La nada. Ese vacío lleno de ausencia. Sin sentimientos, dolor o pensamiento. Un abismo absoluto y negro con tintes oníricos, como un escozor antiguamente sentido en la boca del estómago mitigado por esa nada que, de pronto, comienza a perder esencia, a disiparse. La oscuridad se va esfumando en torno a una luminiscencia opaca pero en aumento, como si estuvieras saliendo de un túnel. Junto a ella, se asocian otros malestares: un pavimento frío, una opresión en el pecho, el sentimiento de pérdida y un enorme quemazón en la boca del estómago.
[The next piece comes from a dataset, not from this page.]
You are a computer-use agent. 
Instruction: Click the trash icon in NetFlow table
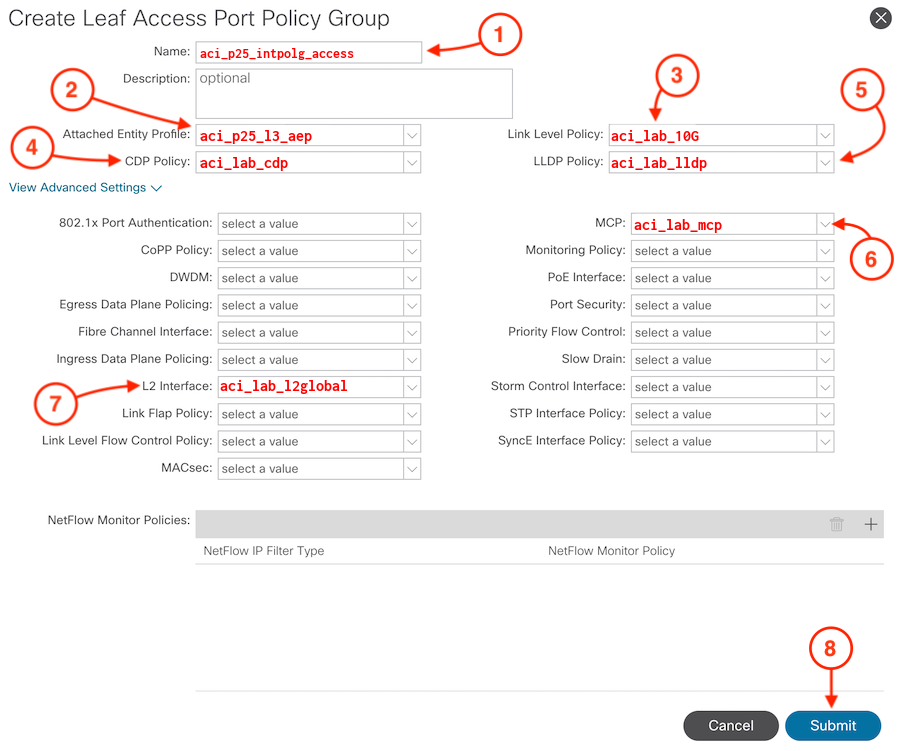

La vista se aclara y con ella los pensamientos. Tienes la mejilla contra algo. ¿Qué haces en el suelo? De pronto, movido por algo que no entiendes, te incorporas como un resorte. Tienes las manos y tu atención en el estómago. Casi no puedes pensar en nada. Solo mirar hacia delante. Ves una persona. ¿Quién es? Entonces, oyes un estruendo invertido y de tu barriga sale algo que se mimetiza con una voluta de humo que es absorbida por un revolver que sostiene un tipo delante de ti.
—zerímaR, adivlo on alupúC aL—dice esa persona.
Luego se queda quieto apuntándome. La puerta del ascensor se cierra y comienzas a ascender. En el suelo hay un papel hecho una bola que da un bote hacia tus manos. Jugueteas con él hasta que se despliega. Hay algo escrito.
«La Cúpula no olvida».
Desfrunces el ceño. Aún no entiendes la gravedad de esas letras. Tampoco te va a dar tiempo.